(Pixel coordinate grounding data)
__________________________________________________

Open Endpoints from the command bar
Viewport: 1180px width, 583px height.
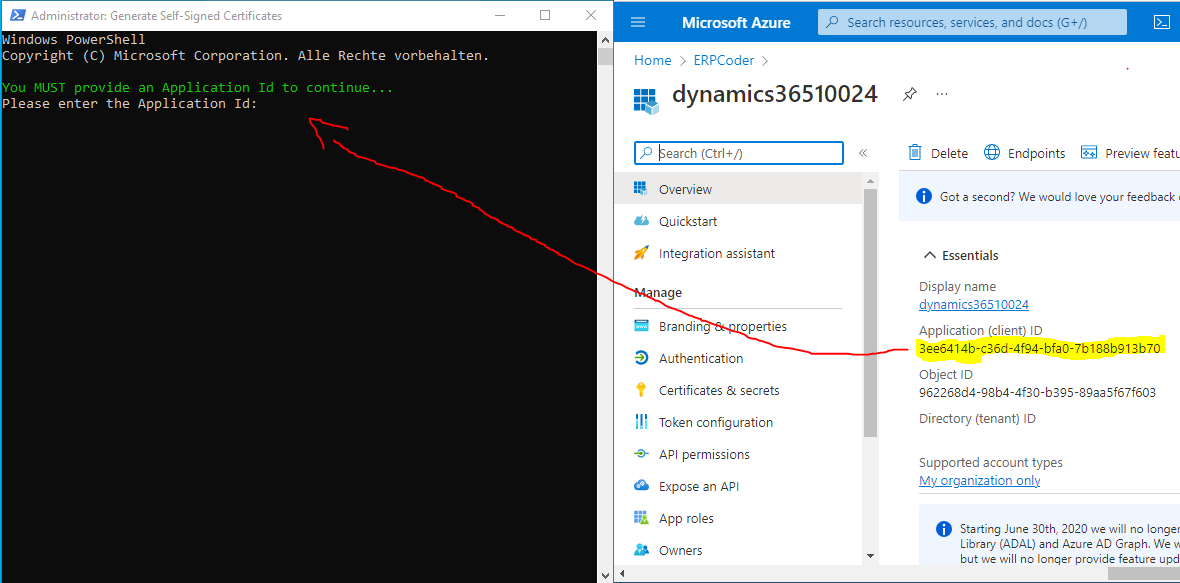point(1025,153)
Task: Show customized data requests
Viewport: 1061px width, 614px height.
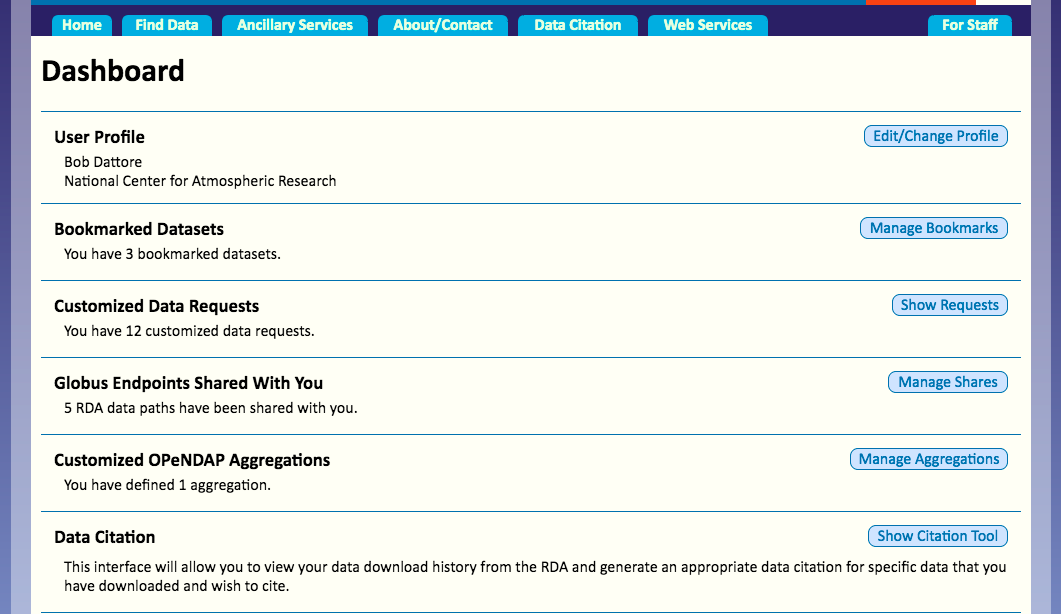Action: 949,305
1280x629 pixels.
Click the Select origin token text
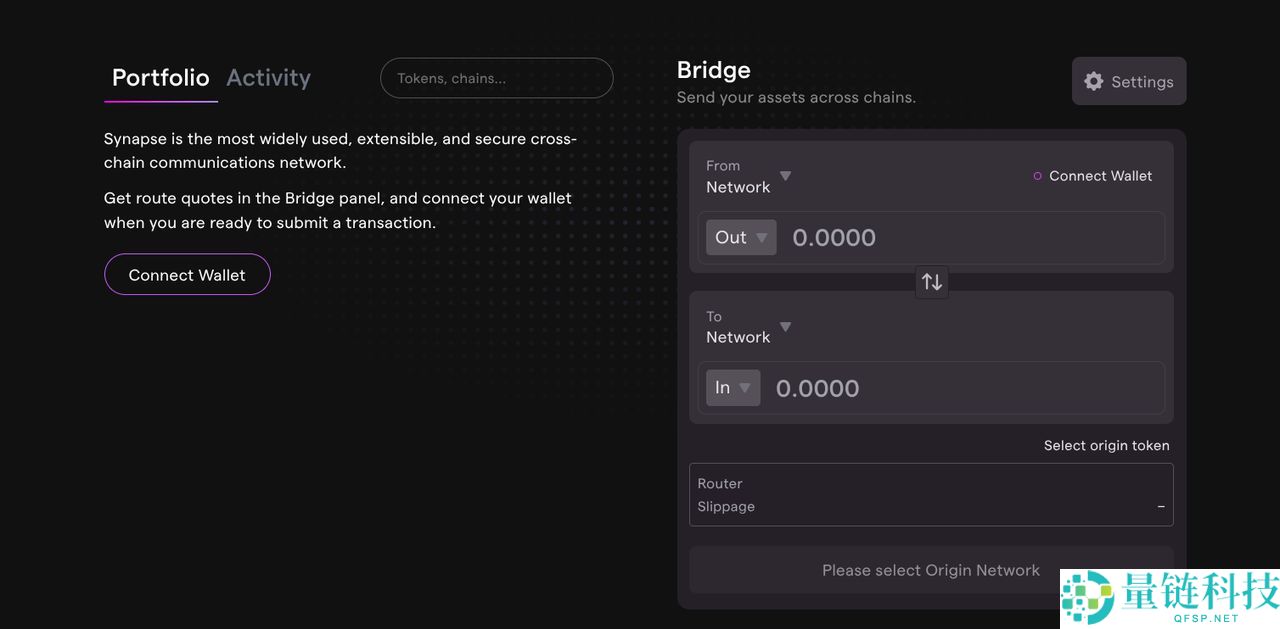click(1106, 446)
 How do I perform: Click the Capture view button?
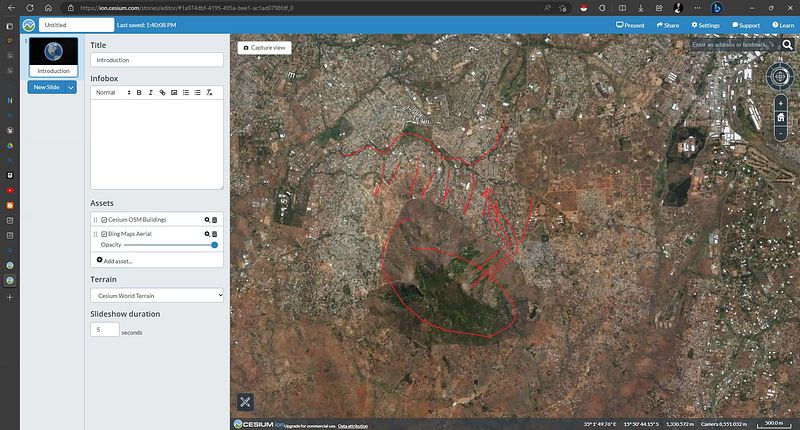pyautogui.click(x=264, y=47)
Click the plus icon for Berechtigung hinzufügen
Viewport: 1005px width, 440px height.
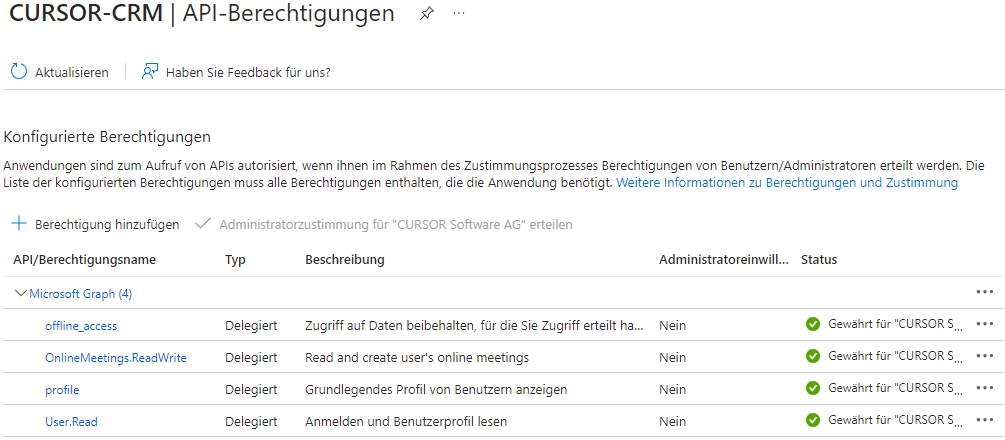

__________________________________________________

§ Your instructions: Beginning with the line that contains "Viewport: 1180px width, 583px height.", print exactly every line through the end of the records, both included. Omit the pictures.

§ Task answer:
Viewport: 1180px width, 583px height.
point(1025,153)
Task: Show customized data requests
Viewport: 1061px width, 614px height.
Action: 949,305
1280x629 pixels.
Click the Select origin token text
click(1106, 446)
 How do I perform: Click the Capture view button?
pyautogui.click(x=264, y=47)
Click the plus icon for Berechtigung hinzufügen
Viewport: 1005px width, 440px height.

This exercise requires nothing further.